Convert the rows below into a JSON list of strings, with one string per line and no blank lines. Leave the pictures out.
### MATERIAL SHOWN
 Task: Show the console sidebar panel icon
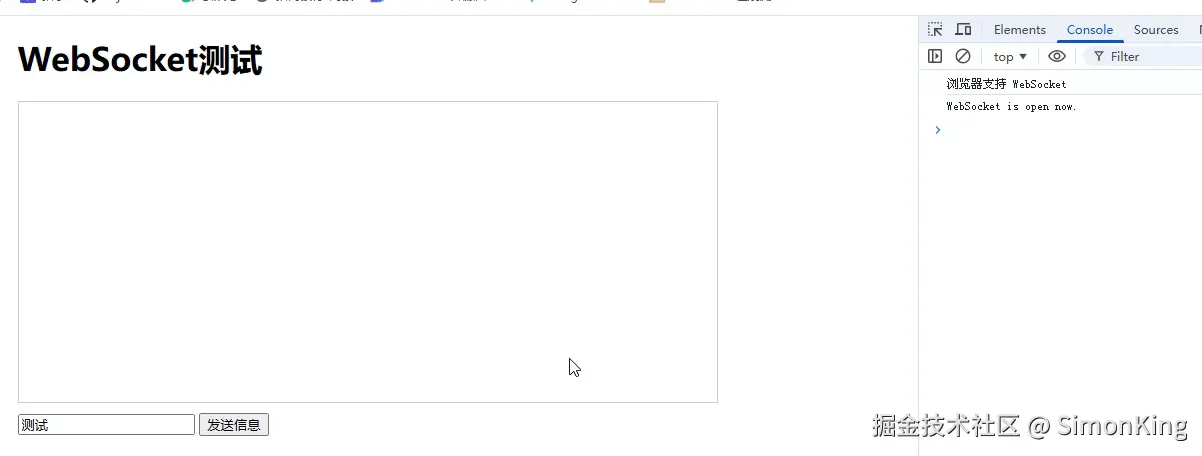(935, 57)
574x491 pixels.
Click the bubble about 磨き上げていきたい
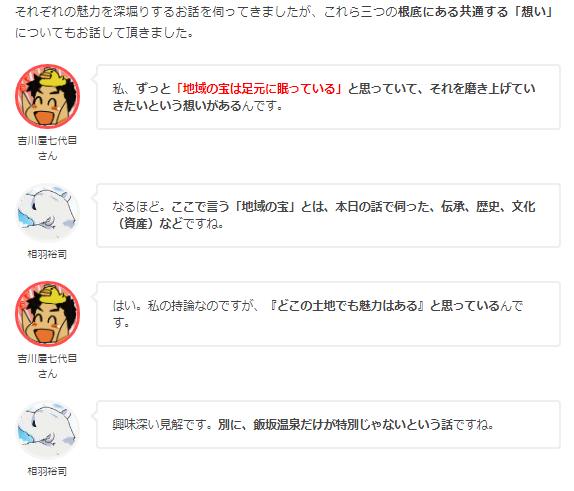tap(328, 97)
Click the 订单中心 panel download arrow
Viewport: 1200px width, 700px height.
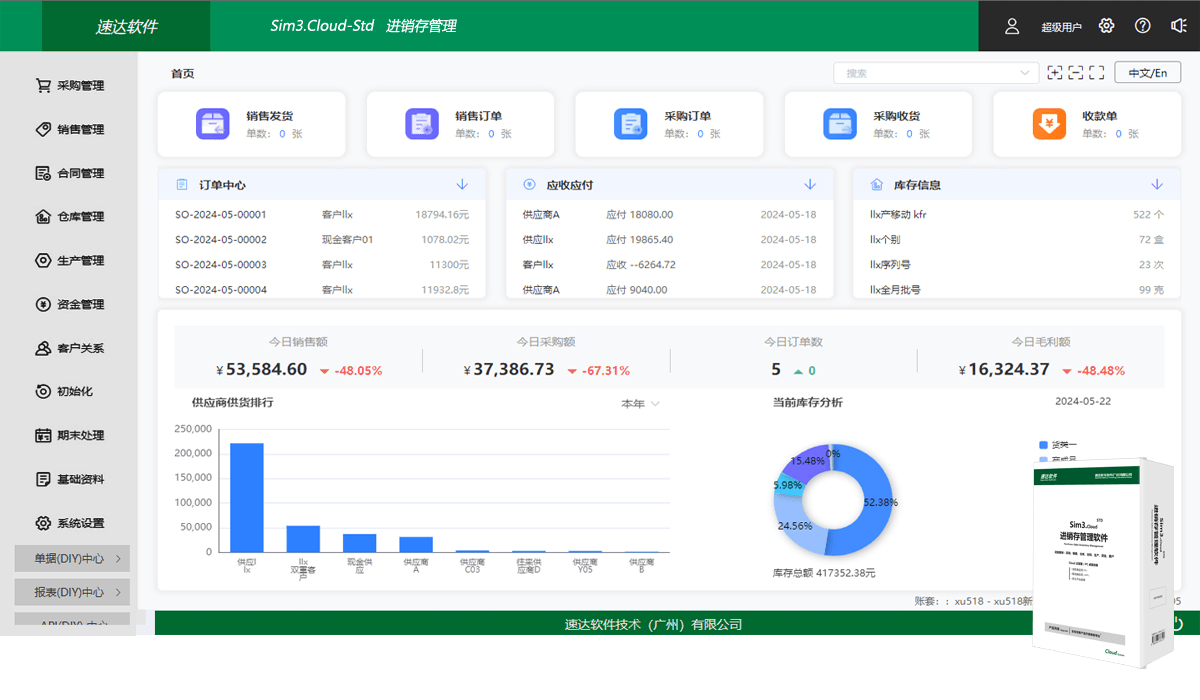click(462, 184)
######
[ANSWER FOR THIS EXERCISE]:
[
  " Task: Show the console sidebar panel icon",
  "(935, 57)",
  "574x491 pixels.",
  "Click the bubble about 磨き上げていきたい",
  "tap(328, 97)",
  "Click the 订单中心 panel download arrow",
  "Viewport: 1200px width, 700px height.",
  "click(462, 184)"
]